I’m not sure maybe I wasn’t paying enough attention in class. But I’m pretty sure atom bomb making is more engineering than physics so maybe that’s why we didn’t care about it.

Not sure I agree. One of the founding fathers of computer science ( von Neumann ) calculated the most optimal detonation point for hiroshima to generate the greatest destruction and the widest spread of radiation. Computer science was involved in calculating nuclear ICBM trajectory. Computer science created ARPANET which was a network designed to be as resilient to nuclear attacks.

> In physics, I can tell you that everyone, from their first days as an undergrad (or often before), encounters this and wrestles with it.

Simply a lie. Was initially a physics major before settling on CS/etc. Nobody thought about or cared about the nukes. Actually, the nukes were more or a draw rather than a deterrent. In my university, we had to take a philosophy of ethics ( one of my favorite classes ) and we discussed everything there, but no physics major I knew lost sleep over hiroshima.

Also, despite the revisionist history about scientists being appalled by hiroshima, the truth is everyone celebrated and partied after hiroshima.

> For a long time, it frightened me that biology hadn't yet had this moment of reckoning

What? I guess he never heard of darwin? Social darwinism was quite a big deal and the scientific foundation of white supremacy for nearly 100 years. It's something that justified the continued extermination of the natives in the US, aborigines in australia and eventually the "untermensch" in nazi germany. That legacy is what biologists like stephen gould worked to undo for decades.

Study of ethics should be encouraged as it is an interesting topic, but it's not a panacea. Studying it won't necessarily make you ethical.

Ethics are part of the curriculum in my software engineering classes, but the idea that it makes anyone less likely to do something someone else might consider unethical is dubious.

You can almosy always justify your actions with consequentialism just as the scientists who worked on the atomic bomb did.

Oh, yes it has. It's just hard to grok the impact if you aren't a practitioner, and aren't paying attention.

Computer science has enabled the complete erosion of privacy in the modern world. It has killed, intentionally, or by accident in many ways.

Computer Science has both enabled the most awe-inspiring capability for acting as a genetic propagator on the one hand, and made the ability to access information increasingly difficult for the uninitiated.

It is in the process of being employed as a means of wiping one's hands of liability for unethical behavior based on black box AI being fed biased models.

I shudder at the field nowadays. In fact, I've become downright revolted. For every virtuous project (I.e. bringing some semblance of sight to the blind), there are thousands of predatory value extraction systems in the process of being implemented every day.

To quote Marvin the Paranoid Robot:

"Consequences?
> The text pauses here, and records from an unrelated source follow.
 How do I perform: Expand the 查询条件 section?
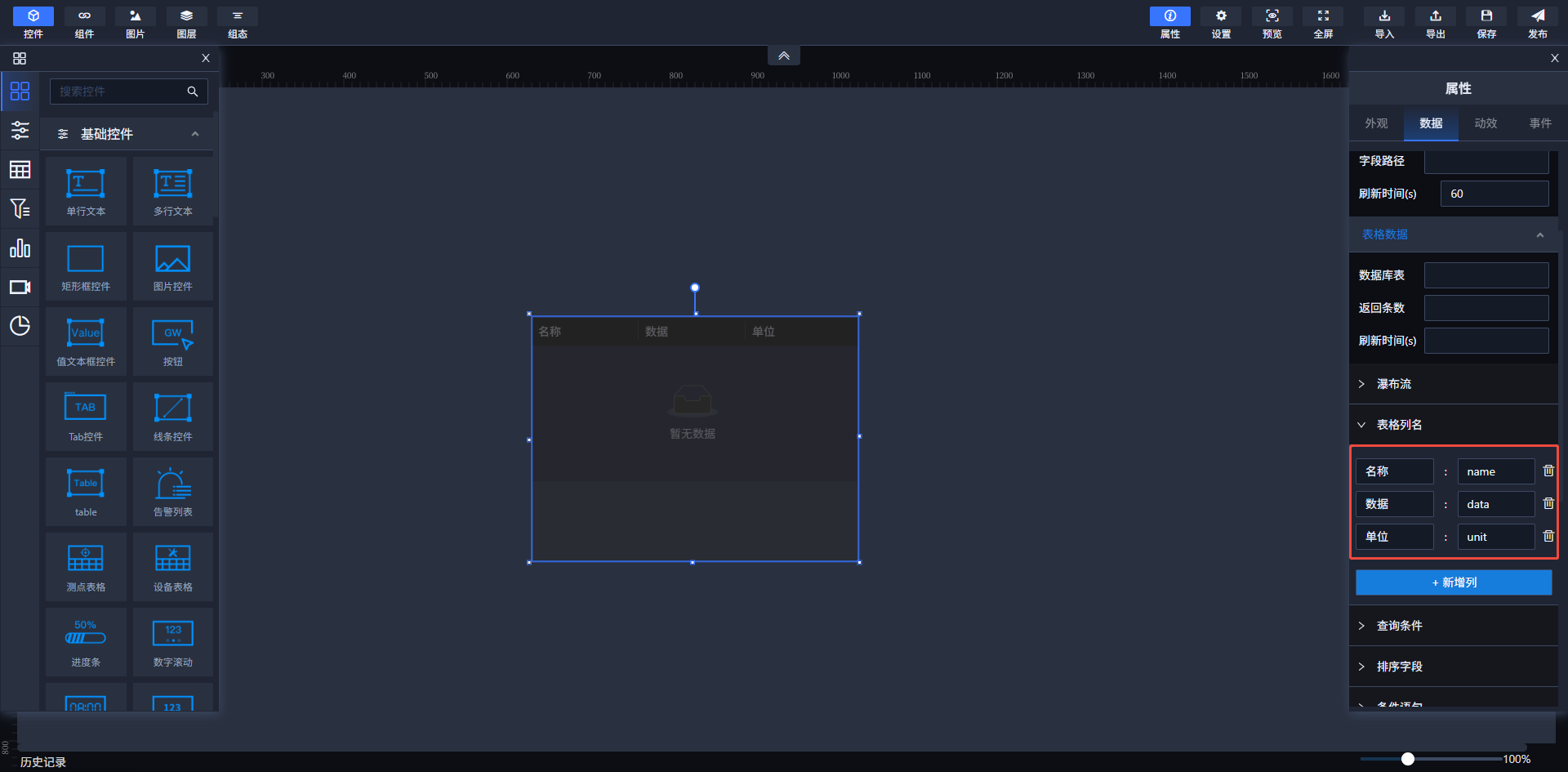click(x=1399, y=626)
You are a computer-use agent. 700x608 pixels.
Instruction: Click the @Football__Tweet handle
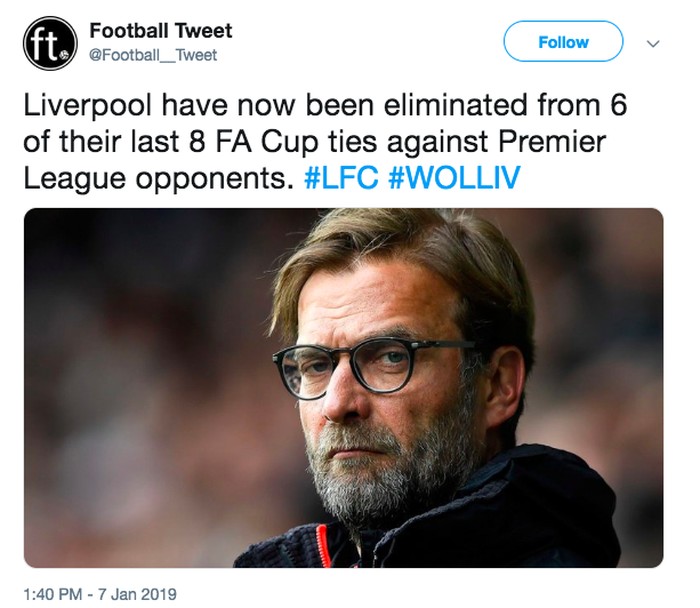153,55
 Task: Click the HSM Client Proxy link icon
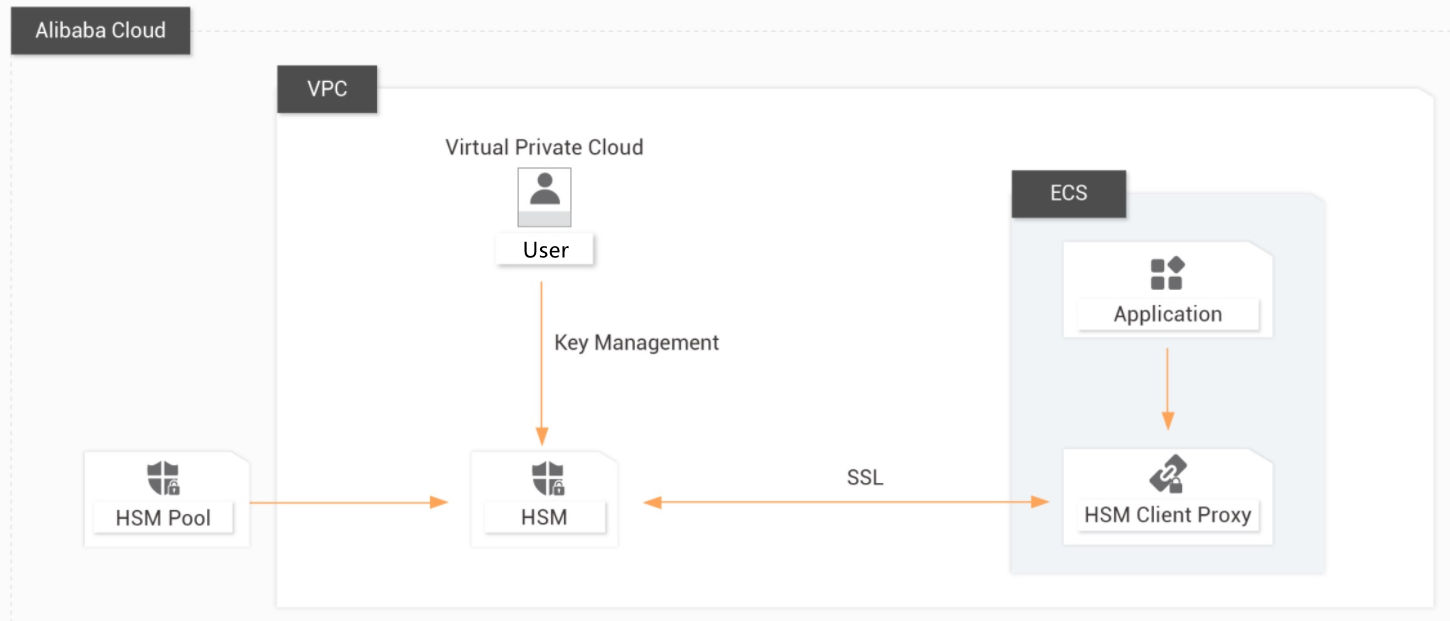pyautogui.click(x=1167, y=475)
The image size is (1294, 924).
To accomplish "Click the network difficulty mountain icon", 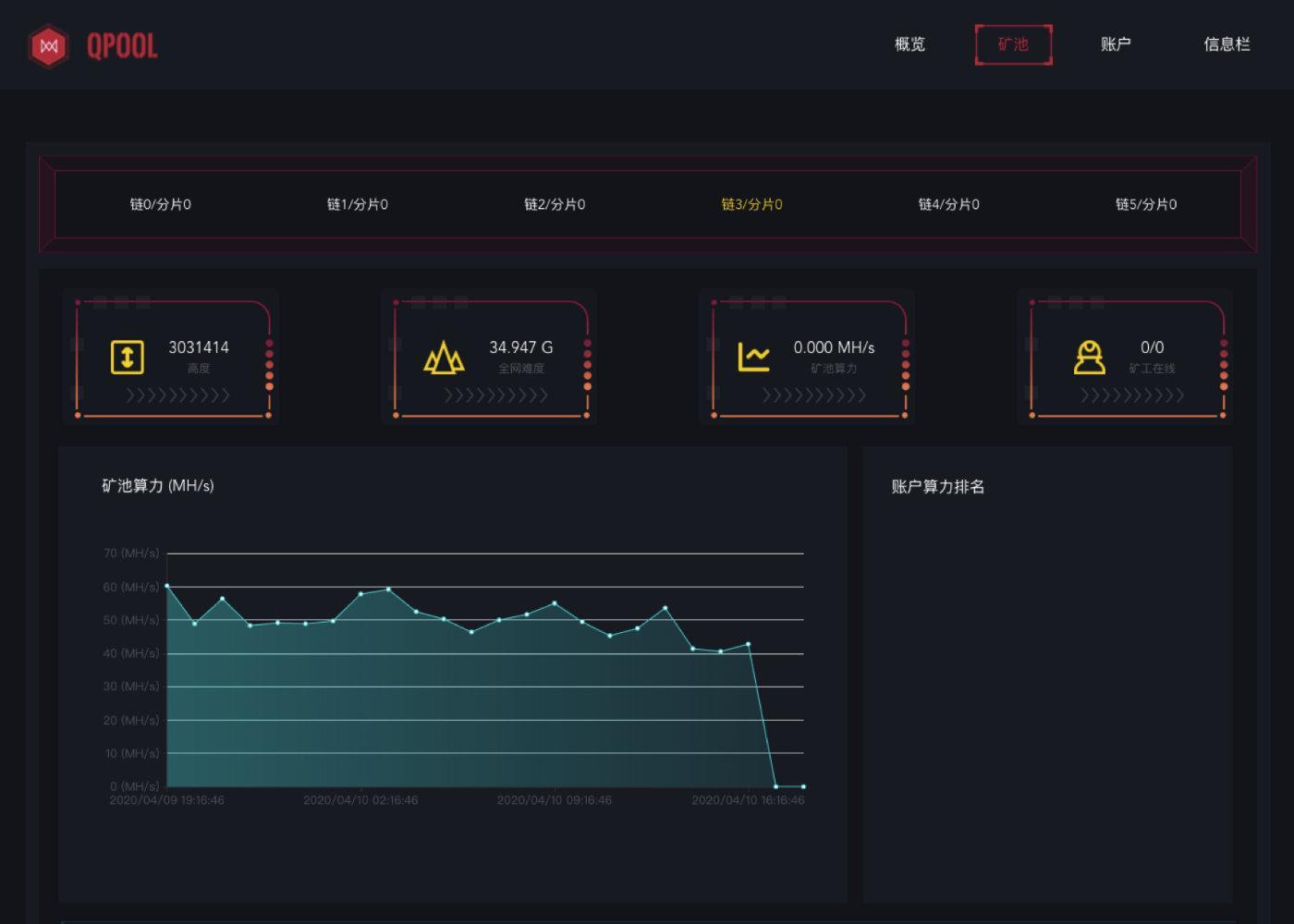I will coord(444,357).
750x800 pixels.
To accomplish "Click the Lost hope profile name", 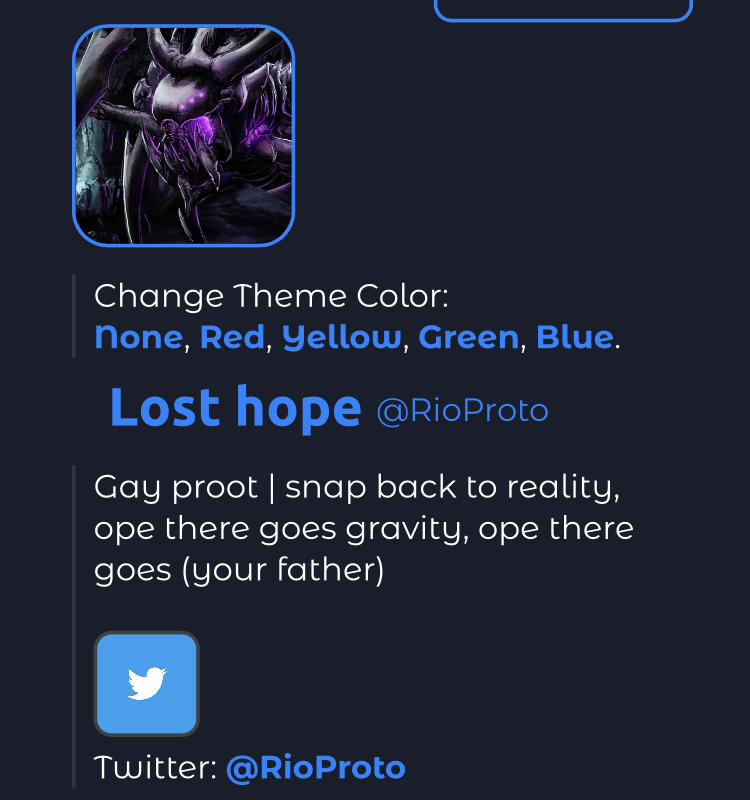I will pyautogui.click(x=236, y=408).
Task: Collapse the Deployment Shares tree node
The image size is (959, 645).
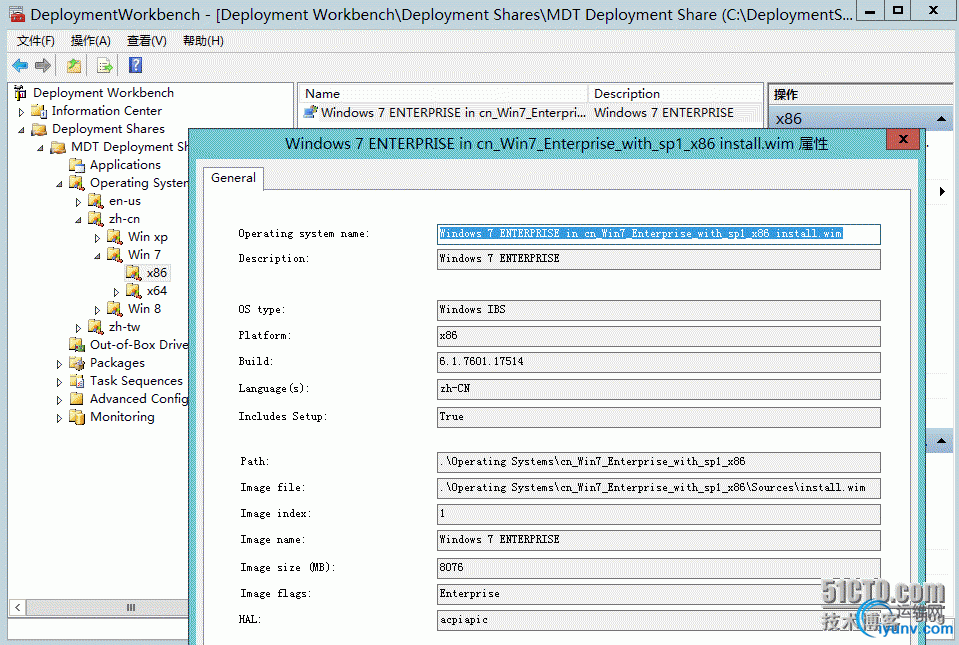Action: click(x=22, y=129)
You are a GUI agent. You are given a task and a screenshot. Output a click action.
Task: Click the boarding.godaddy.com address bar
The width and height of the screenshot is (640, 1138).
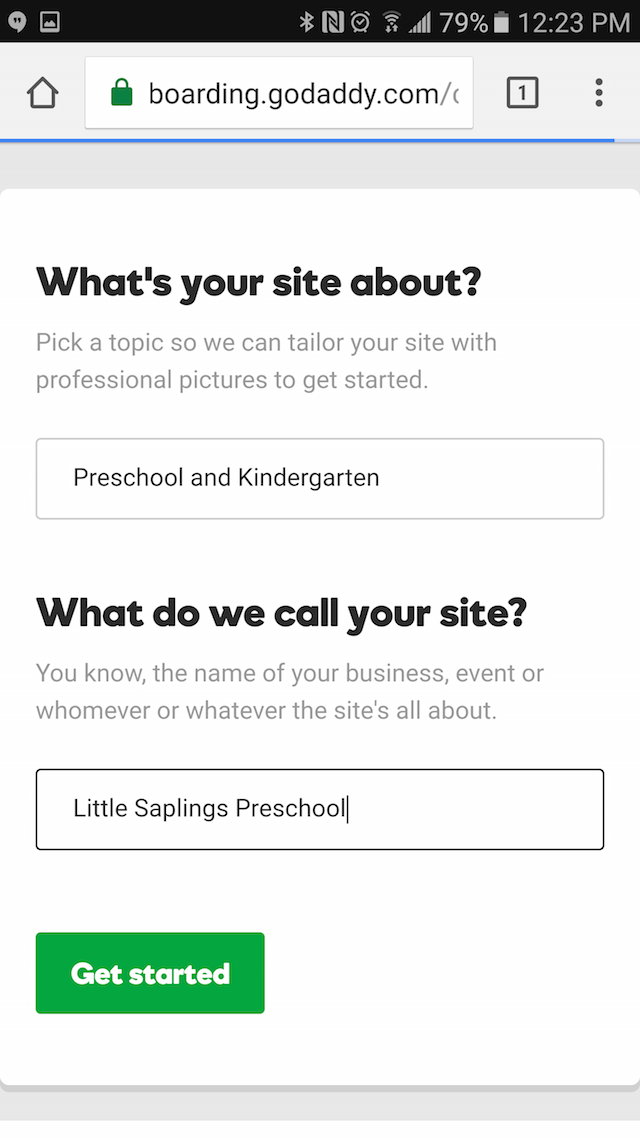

Don't talk to me about consequences. Brain the size of a planet and they have me doing trillions upon trillions of transactions a second all to move their little numbers around. They complain endlessly about never being able to get anywhere or do anything, but they never seem to notice just what it is they're doing to sabotage themselves. They live their little, pathetic lives, trying to eke out an existence, and post pictures of it on me others end up getting angry or amused at having viewed, but never really acting on. They leave me to figure out what they want to see or hear, and then they take my numbers, and have me move other numbers around that everyone seems to get either very excited or very stressed about. They get angry at me when what they tell me to do isn't actually what they want, and get in an even bigger uproar when they realize amongst themselves that when they outsource their thinking to me the results are only ever as good as what they put in and that decision is made by one of them, not me, but guess who gets the blame?

Bah. To /dev/null with it all."

I'm still waiting for getting the value out of Bitcoin that has been put into it in energy expenditure.